_WHAT YOU WILL DO_: Please retype the records from their first line through the line containing "forgot-password-link: Forgot password?", including both of those lines, and omit the pictures from your copy.

--*--

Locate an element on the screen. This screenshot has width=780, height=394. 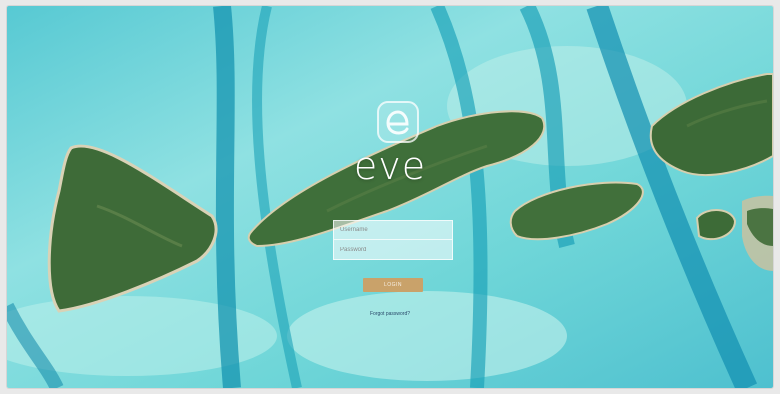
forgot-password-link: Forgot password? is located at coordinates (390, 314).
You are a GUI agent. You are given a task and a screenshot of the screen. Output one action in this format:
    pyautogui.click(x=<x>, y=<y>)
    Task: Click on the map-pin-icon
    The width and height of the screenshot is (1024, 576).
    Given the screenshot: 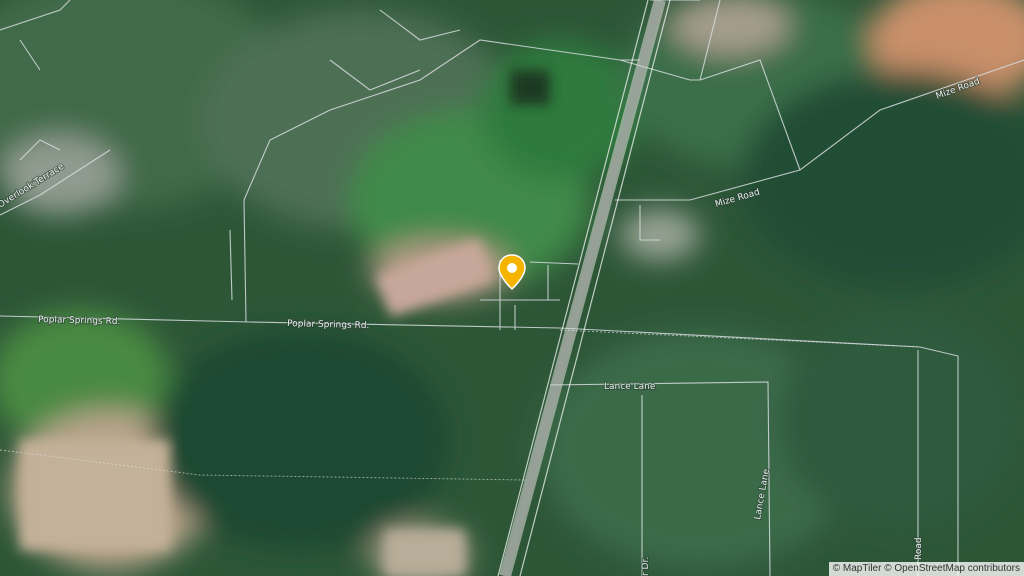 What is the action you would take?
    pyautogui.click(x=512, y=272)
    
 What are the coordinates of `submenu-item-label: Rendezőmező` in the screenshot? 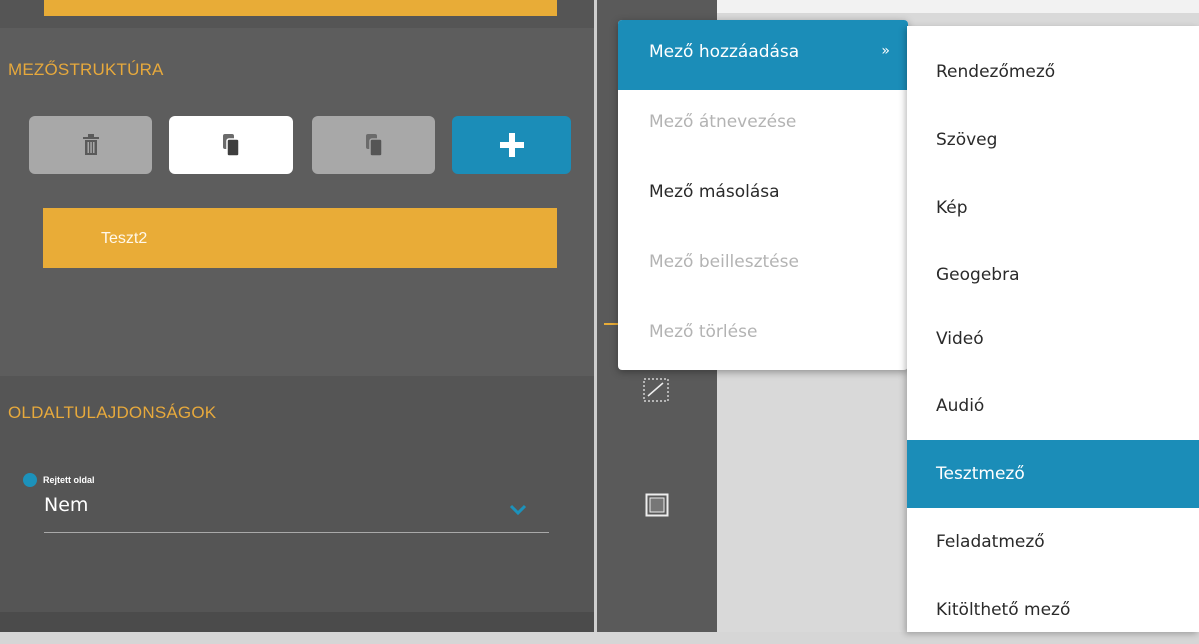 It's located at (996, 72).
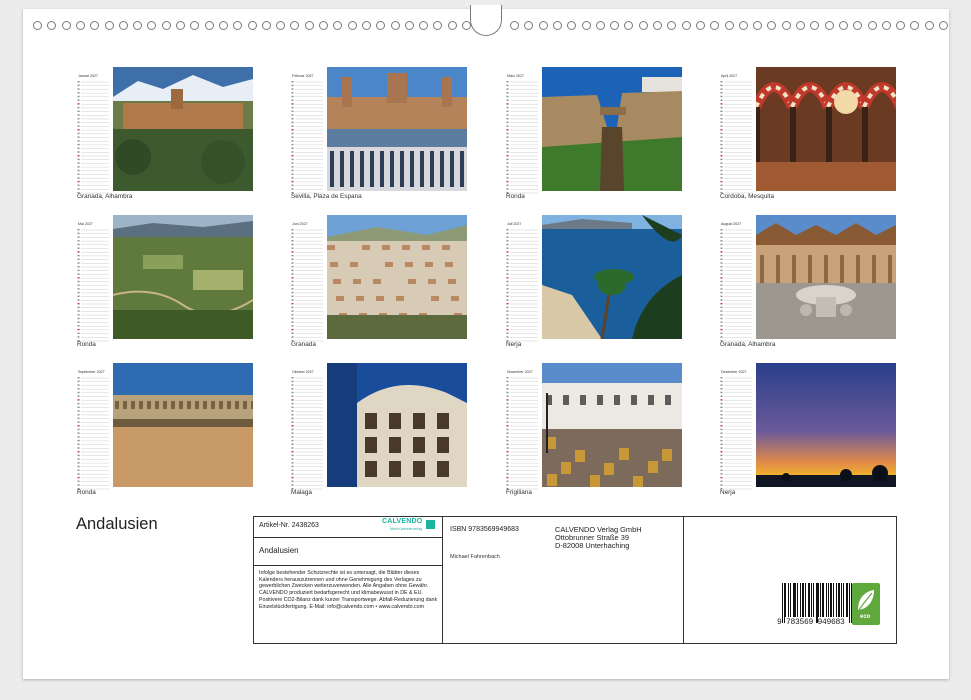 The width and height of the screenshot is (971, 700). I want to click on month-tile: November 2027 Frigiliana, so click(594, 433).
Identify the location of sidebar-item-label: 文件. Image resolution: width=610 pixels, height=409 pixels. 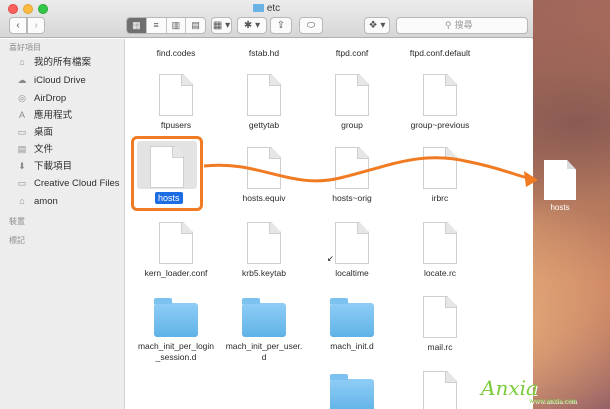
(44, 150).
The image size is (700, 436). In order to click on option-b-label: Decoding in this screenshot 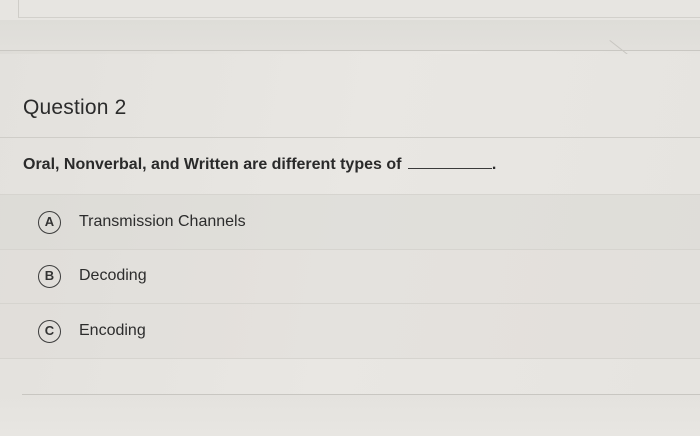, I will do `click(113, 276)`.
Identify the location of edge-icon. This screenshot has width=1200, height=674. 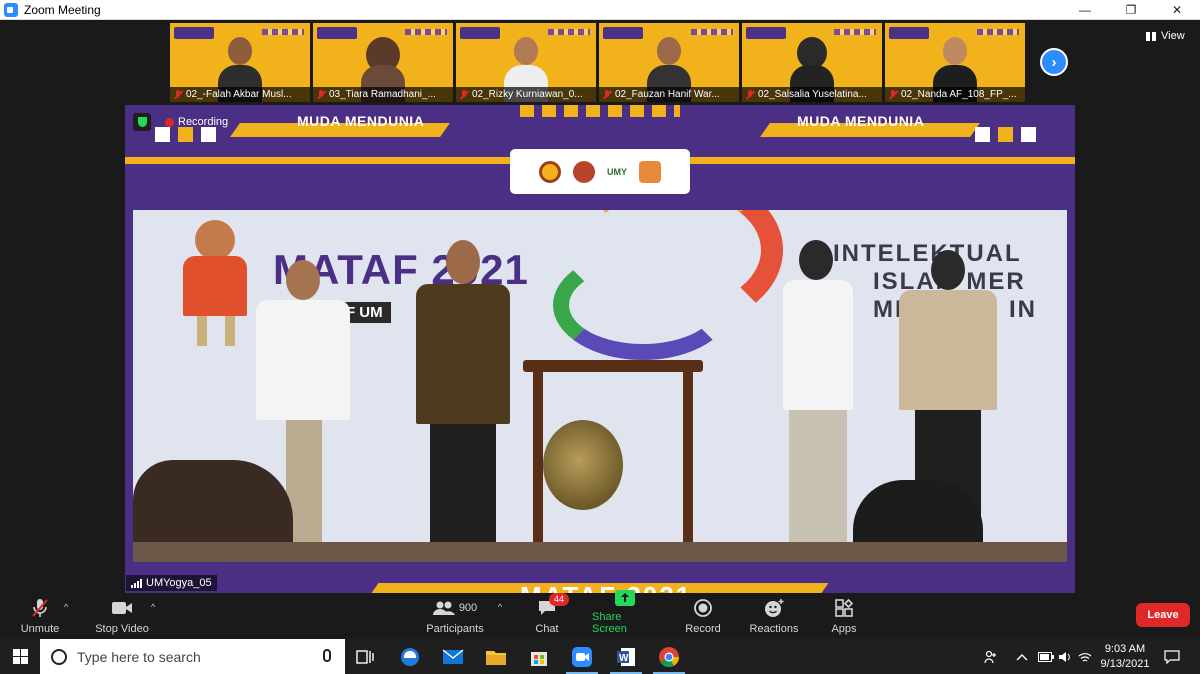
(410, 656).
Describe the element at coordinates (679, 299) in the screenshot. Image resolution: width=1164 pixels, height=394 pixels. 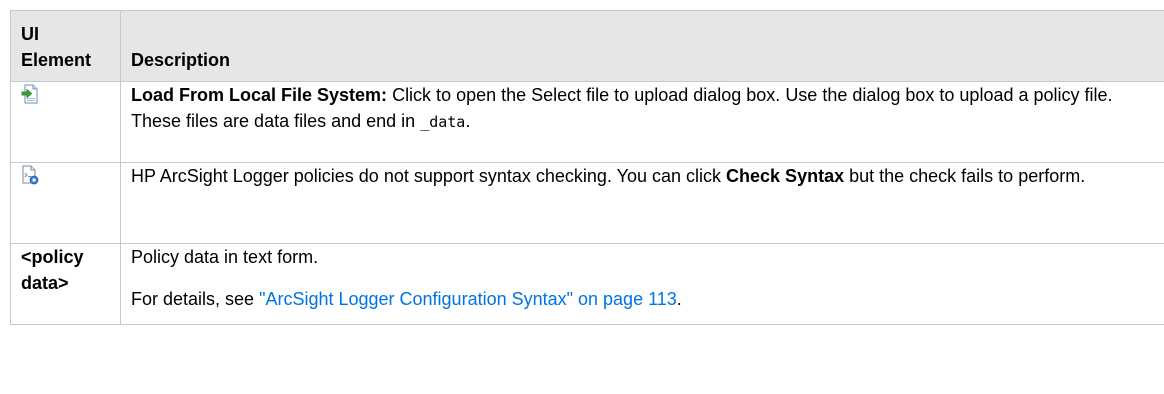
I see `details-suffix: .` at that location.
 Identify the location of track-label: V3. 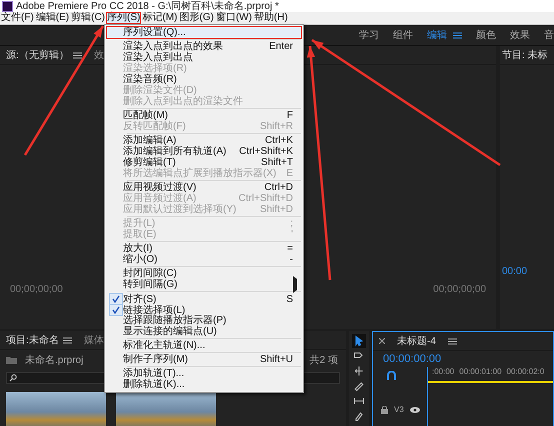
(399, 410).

--*--

_RESULT OF THIS TASK_:
Locate an element on the screen. This screenshot has width=780, height=394. 
forgot-password-link: Forgot password? is located at coordinates (390, 314).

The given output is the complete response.